Thursday, June 25, 2009

Open letter of support to the demonstrators in Iran!



Open letter of support to the demonstrators in Iran!

This morning Ayatollah Ali Khamenei demanded an end to the massive and forceful demonstrations protesting the controversial result of last week's election. He argued that to make concessions to popular demands and 'illegal' pressure would amount to a form of 'dictatorship', and he warned the protestors that they, rather than the police, would be held responsible for any further violence.
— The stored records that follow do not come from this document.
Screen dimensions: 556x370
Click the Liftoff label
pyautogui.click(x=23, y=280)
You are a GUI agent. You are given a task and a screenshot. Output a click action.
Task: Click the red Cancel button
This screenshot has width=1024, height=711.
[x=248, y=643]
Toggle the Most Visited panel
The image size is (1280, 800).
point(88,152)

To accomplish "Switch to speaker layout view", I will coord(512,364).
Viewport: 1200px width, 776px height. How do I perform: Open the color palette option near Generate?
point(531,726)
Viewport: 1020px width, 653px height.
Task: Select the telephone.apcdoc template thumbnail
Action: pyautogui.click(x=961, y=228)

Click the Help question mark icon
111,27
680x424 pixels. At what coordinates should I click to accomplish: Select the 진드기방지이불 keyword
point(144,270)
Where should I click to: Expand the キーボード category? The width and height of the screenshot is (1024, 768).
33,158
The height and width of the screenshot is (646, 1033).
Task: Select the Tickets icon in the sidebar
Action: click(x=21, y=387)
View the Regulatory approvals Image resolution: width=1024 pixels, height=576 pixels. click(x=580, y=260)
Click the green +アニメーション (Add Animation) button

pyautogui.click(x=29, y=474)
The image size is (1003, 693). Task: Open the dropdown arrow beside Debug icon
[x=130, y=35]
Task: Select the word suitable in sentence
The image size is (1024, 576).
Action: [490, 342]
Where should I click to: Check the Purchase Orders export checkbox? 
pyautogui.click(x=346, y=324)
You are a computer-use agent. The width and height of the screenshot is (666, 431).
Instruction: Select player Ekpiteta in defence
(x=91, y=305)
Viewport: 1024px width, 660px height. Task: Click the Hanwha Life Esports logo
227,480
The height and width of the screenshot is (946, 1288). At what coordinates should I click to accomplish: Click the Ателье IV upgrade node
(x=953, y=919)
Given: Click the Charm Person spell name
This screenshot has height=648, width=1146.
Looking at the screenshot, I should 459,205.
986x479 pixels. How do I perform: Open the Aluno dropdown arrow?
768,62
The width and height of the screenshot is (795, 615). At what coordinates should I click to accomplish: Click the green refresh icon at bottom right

Khamenei's argument sounds familiar to anyone interested in the politics of collective action, since it appears to draw on the logic used by state authorities to oppose most of the great popular mobilisations of modern times, from 1789 in France to 1979 in Iran itself. These mobilisations took shape through a struggle to assert the principle that sovereignty rests with the people themselves, rather than with the state or its representatives. 'No government can justly claim authority', as South Africa's ANC militants put it in their Freedom Charter of 1955, 'unless it is based on the will of all the people.'

Needless to say it is up to the people of Iran to determine their own political course. Foreign observers inspired by the courage of those demonstrating in Iran this past week are nevertheless entitled to point out that a government which claims to represent the will of its people can only do so if it respects the most basic preconditions for the determination of such a will: the freedom of the people to assemble, unhindered, as an inclusive collective force; the capacity of the people, without restrictions on debate or access to information, to deliberate, decide and implement a shared course of action.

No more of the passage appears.